The story of Snow White contains a couple of references to dealing with strangers, and these two references have completely opposite outcomes. In the first, Snow White experiences the kindness and generosity of strangers, while in the second instance, she is harmed by her dealing with strangers. These are important things to discuss with children, because it is not always apparent to them who they can trust and who they can’t, and it won’t always be apparent.

The first instance in which Snow White had to deal with strangers was when she found herself alone in the woods with nowhere to go. She saw a cabin in the woods. She goes to it and finds it empty, with beds to sleep in. Having no where else to go, she ends up sleeping in the cabin.

This situation turned out for the best for Snow White, but it could have not ended well. Ask students if they remember the story of Hansel and Gretel, and what happened to them when they went into a house in the woods. Explain that we often won’t be able to tell who we can trust and who we can’t, and it’s important for each family to have guidelines in place for how they expect their child or children to react in cases where they get lost or are encountered by strangers.

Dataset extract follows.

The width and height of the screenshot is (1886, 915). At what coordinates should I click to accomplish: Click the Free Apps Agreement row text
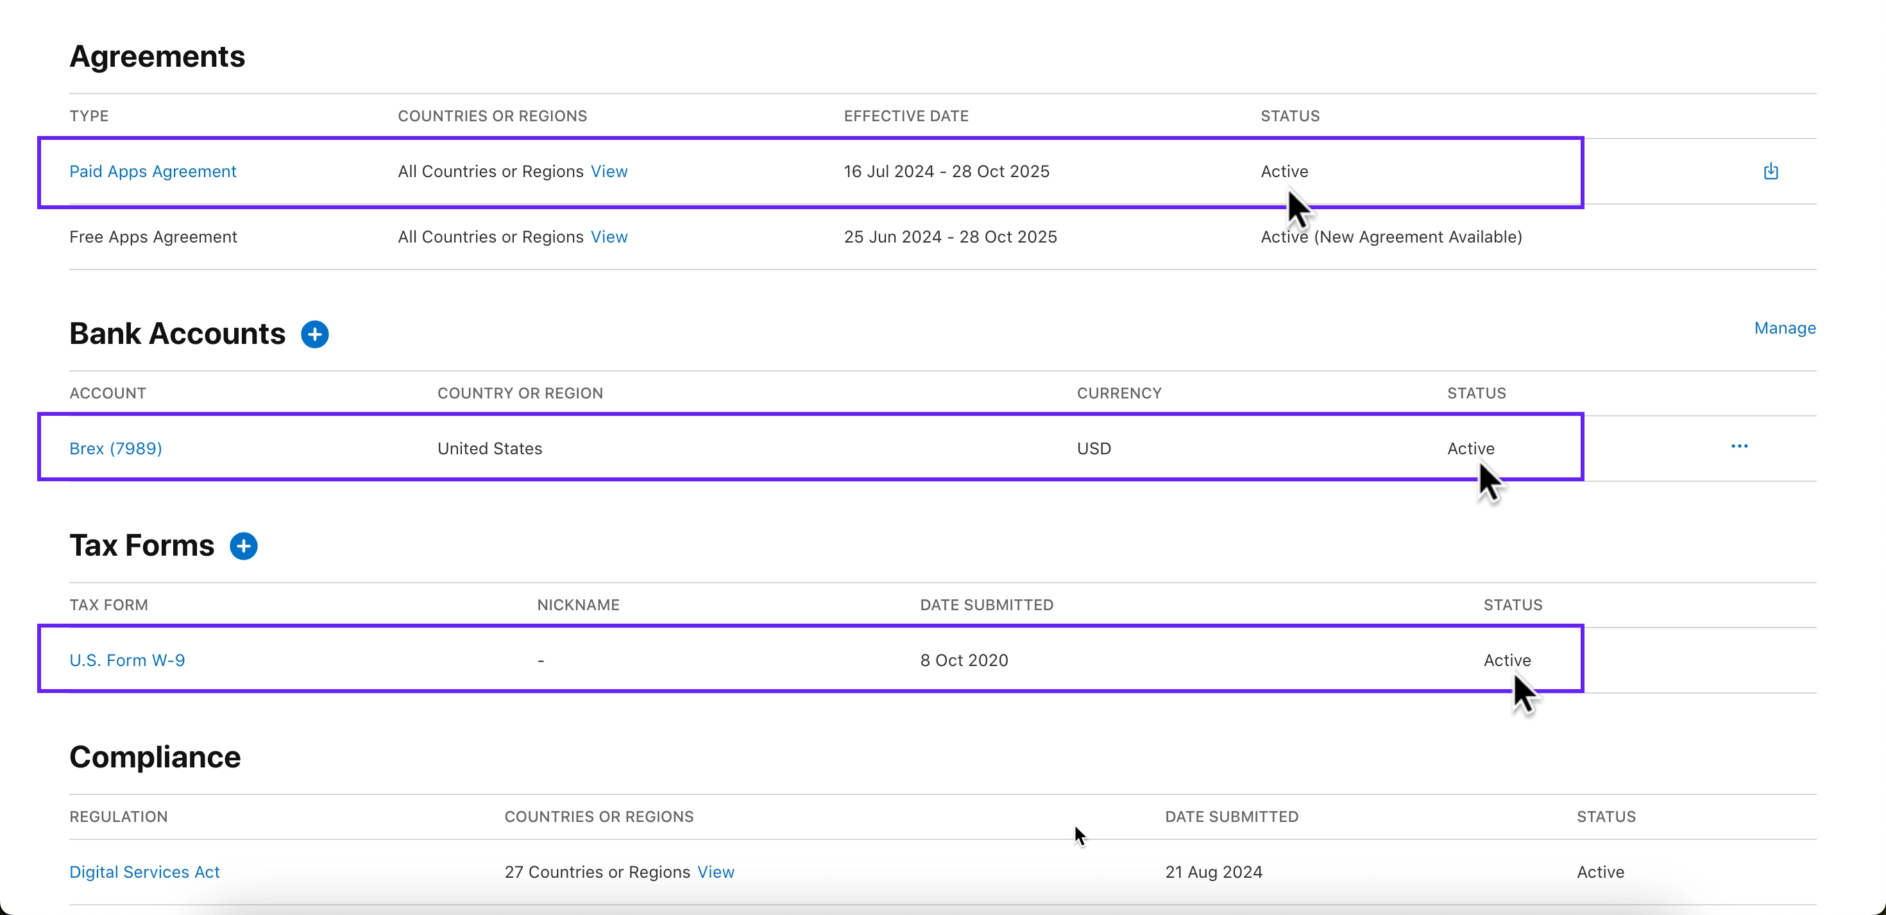click(153, 237)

The second situation in which Snow White finds herself dealing with strangers is when her evil stepmother is dressed as an old peddler and comes to the seven dwarves’ cabin. She offers Snow White an apple, but it is poisoned. In this case, she makes a mistake by disregarding the rule that the seven dwarves gave her, which is to not open the door for any strangers, and she pays the price. This illustrates the important point that kids should always follow their parents’ or guardians’ rules.

If you are having this discussion with your children, make sure to include your rules on what you think is an appropriate way to deal with strangers in different situations, as well as who they can trust if they ever get lost, such as a police officer, firefighter, or a parent with children. If you’re having this discussion with your students, send home a notice to parents that you have had this discussion and ask them to have a follow up conversation with their child about what they want their child to do if lost or encountered by a stranger.